As for the Ford/Firestone thing. I worked for Firestone for a few yrs. And yes the tires failed due to heat from under inflation. But this was not due to a defect in the tire.

Ford specified that Firestone build a tire for them, to operate under certin conditions and at a set psi. And Firestone produced that tire for Ford. But when Ford put the Vechicles in question into production, they changed the psi requirement for the vech. to a much lower then what they originally specified.

Firestone warned Ford that the tire was not designed for the "new" tire pressure that was now on the vech. But Ford ignored the warnings and left the tire pressures set to the now MUCH LOWER rating then what was originally specified.

So then the vech.s were on the road w/ and under inflated tire.

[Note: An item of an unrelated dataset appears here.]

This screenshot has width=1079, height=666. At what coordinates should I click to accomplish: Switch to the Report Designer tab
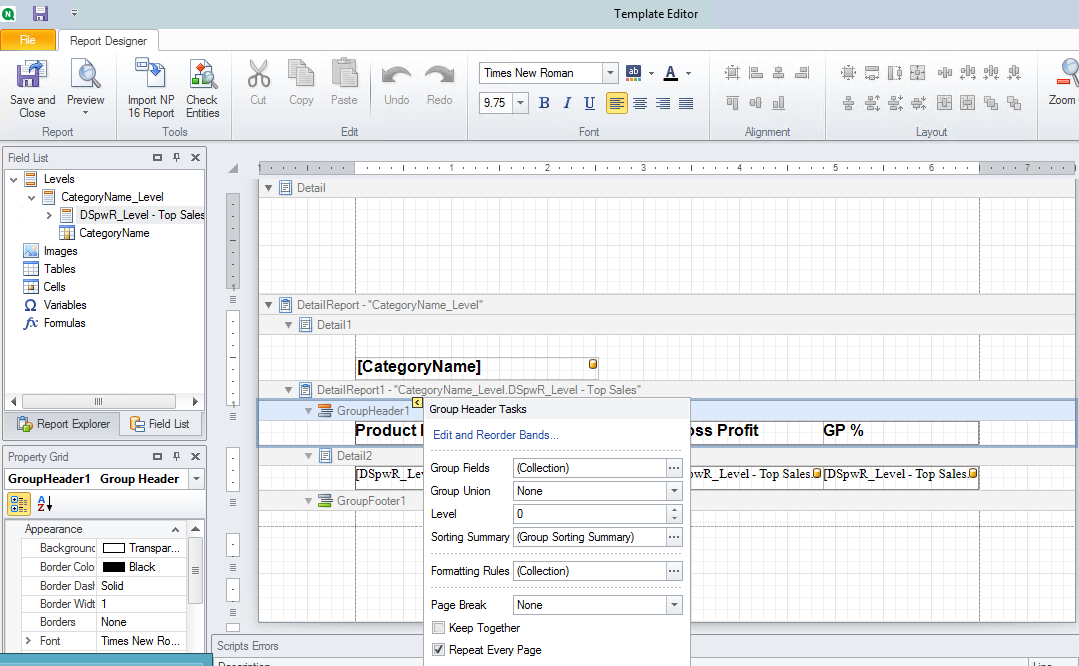(110, 41)
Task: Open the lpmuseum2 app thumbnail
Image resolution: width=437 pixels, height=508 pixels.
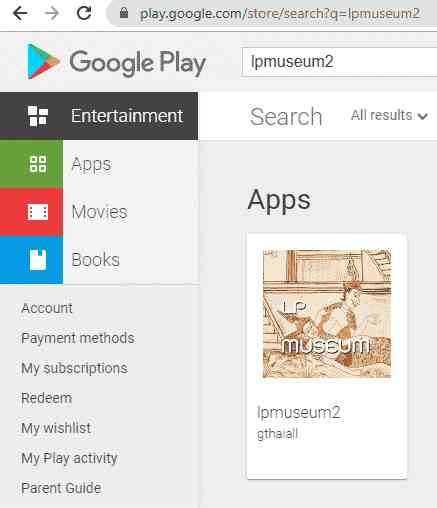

And careless drivers who are too lazy and most are to check the pressures. So over time the tires failed, due to gross under inflation.

Now if I was doing this at grossly under inflated pressures, I could see the concern. But I am not. And I am going to continue to check the tires as I stated. If I see any wear issues do to this, I will report it as such, and adjust tire pressures to correct it.

As for the "plenty of discussions" on this, please post the links. I would be more then happy to review them.

I there is much more of this debate on the subject, I will just have the mods lock/delete this thread. And then noone will get any benifit out of this.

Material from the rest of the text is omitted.